I looked at the source; it's broken. I never updated it to use the new
MAP format since the symlink support was added. It should also pull
out the execute permissions and represent them properly.

> >> It should be all that's needed to turn a CVS repository into a Meta-CVS
> >> one, right ?
> > No. Doing it right is actually very complicated. You see the CVS
> > repository has a history, and that history contains file removals,
> > additions, branches, release tags and so on. To complicate matters,
> > the fidelity of some the information may be low. Tags may be
> > inconsistently applied, or appear in different orders in different
> > files and so on.  The problems is reconstructing a fake history of the
> Yuck.

That's not all; how about reconstructing the renames properly? Suppose
that in the history of the CVS sandbox, someone removed a foo.c, then
added a bar.c with exactly the same contents and kept going. The grab
command can figure this out from snapshots; so the convert command
should do no worse, right?

So you are looking at: taking the contents of foo.c,v and bar.c,v,
determining that they are supposed to be the same object, and then
merging their RCS files into one RCS file, and storing the appropriate
information in the appropriate faked out version nodes of the MAP

> > Since you aren't going to be descending into the MCVS directory much,
> > how the contents look like shouldn't bother you. There is only one
> > MCVS directory in your whole project, at the root level.
> Well, I have many small projects.  I guess I could turn them into
> a single large project, hmmm....

You could. Note that Meta-CVS supports the concept of a ``partial
sandbox''. If you type ``mcvs co project sub/dir'' then you get a
sandbox called ``dir'' containing only the specified subdirectory.
This is (currently) not efficient in terms of reducing the amount of
material actually downloaded from CVS, but it gives you the high level
semantics of having checked out just that subdirectory, which can be
useful. As a developer you can pretend that you have a bunch of small
projects. As a release manager, you can treat them as one big project:
branch the whole world at once, tag a release over all the projects,

If someone renames a file from your visible area into an area of the
project that is not visible in your partial sandbox, or moves files
into your sandbox, this is intelligently handled, and you see messages

   * moving foo.c -> (out of sandbox)
   * moving (out of sandbox) -> bar.html

The grab command supports partial sandboxes also; this allows you to
track third party code at the component level, rather than
whole-project level.
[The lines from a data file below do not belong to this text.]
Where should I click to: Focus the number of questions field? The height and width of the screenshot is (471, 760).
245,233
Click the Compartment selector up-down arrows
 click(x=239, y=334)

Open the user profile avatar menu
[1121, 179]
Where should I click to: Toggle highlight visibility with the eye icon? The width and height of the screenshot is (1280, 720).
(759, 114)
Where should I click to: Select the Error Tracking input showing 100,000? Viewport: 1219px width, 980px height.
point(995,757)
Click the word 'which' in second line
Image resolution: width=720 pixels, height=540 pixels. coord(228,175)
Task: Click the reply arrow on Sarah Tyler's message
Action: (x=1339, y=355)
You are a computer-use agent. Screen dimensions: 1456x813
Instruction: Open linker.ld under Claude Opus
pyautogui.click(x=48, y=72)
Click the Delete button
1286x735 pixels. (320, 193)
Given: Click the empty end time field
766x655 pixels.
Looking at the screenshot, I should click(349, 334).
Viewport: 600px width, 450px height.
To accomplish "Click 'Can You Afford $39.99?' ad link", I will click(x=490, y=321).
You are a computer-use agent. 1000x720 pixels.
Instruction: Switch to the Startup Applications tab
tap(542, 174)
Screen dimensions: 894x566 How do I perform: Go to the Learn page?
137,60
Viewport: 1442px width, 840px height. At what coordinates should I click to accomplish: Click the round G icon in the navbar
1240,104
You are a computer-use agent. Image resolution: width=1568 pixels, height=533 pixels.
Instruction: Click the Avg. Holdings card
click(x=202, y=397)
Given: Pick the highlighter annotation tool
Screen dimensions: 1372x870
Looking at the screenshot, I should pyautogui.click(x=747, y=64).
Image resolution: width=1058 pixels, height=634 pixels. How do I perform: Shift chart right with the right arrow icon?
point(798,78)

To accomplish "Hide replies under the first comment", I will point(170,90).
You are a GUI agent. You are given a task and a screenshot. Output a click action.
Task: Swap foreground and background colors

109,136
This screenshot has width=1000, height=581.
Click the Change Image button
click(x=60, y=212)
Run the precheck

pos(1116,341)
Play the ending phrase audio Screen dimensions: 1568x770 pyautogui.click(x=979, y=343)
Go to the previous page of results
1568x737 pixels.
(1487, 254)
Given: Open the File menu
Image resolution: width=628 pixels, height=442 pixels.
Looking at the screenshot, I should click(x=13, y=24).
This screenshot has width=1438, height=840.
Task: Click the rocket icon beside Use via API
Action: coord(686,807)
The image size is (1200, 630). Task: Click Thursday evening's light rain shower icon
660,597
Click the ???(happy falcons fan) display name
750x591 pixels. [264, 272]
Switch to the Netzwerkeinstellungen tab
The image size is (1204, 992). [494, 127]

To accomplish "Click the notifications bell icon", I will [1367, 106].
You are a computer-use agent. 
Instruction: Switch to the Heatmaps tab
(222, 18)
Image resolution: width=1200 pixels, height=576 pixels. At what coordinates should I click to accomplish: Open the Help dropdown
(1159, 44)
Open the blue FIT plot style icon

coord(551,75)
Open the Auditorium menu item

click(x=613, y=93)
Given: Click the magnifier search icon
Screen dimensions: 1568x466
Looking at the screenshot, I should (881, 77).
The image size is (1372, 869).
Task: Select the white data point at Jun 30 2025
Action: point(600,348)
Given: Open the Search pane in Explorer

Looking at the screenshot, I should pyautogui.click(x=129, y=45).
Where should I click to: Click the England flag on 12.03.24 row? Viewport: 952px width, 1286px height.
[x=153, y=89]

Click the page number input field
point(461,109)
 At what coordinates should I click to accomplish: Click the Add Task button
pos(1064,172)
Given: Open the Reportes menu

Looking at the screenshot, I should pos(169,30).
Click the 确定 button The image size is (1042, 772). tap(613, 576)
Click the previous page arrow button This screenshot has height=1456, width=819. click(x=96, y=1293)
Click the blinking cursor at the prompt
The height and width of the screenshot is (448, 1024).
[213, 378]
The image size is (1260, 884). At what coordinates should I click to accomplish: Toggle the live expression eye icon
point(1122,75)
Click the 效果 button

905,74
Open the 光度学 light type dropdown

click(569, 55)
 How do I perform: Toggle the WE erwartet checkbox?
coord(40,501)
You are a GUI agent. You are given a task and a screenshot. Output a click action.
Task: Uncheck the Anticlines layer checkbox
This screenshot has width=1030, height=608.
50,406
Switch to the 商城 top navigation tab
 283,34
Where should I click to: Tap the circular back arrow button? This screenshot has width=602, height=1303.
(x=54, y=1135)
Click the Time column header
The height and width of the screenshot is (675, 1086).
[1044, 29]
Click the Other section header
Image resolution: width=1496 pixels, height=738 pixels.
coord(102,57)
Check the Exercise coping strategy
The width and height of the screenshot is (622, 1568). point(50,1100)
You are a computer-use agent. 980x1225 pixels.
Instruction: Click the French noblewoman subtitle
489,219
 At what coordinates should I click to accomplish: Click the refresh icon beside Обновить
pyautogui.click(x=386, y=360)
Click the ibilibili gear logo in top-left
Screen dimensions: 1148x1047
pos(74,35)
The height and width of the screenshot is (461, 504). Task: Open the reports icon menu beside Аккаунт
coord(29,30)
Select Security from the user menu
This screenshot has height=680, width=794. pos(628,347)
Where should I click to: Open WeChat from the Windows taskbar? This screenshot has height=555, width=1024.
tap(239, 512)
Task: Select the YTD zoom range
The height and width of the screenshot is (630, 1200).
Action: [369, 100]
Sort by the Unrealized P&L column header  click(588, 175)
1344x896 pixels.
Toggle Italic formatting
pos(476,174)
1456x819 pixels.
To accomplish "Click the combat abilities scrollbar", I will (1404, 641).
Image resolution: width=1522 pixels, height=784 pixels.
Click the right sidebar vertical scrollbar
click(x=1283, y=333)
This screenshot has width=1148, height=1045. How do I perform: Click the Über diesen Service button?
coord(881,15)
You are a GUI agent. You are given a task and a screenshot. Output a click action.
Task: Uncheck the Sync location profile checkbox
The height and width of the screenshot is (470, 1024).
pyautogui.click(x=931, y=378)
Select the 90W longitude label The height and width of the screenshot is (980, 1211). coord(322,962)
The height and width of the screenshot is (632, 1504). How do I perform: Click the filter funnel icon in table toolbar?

For instance if there is some interesting library
you'd like to add as a subdirectory of your project, just add an extra
parameter to grab to specify the subdirectory name. Only that
subdirectory is synchronized to the third-party tree; the invisible
parts of the project are ignored and untouched. If you don't plan on
making any local modifications to it right away, you can just grab
snapshots of it directly to the trunk.

The current Meta-CVS has features that are not described at all in the
Jan. 25 paper, and the format of the MAP file is different too.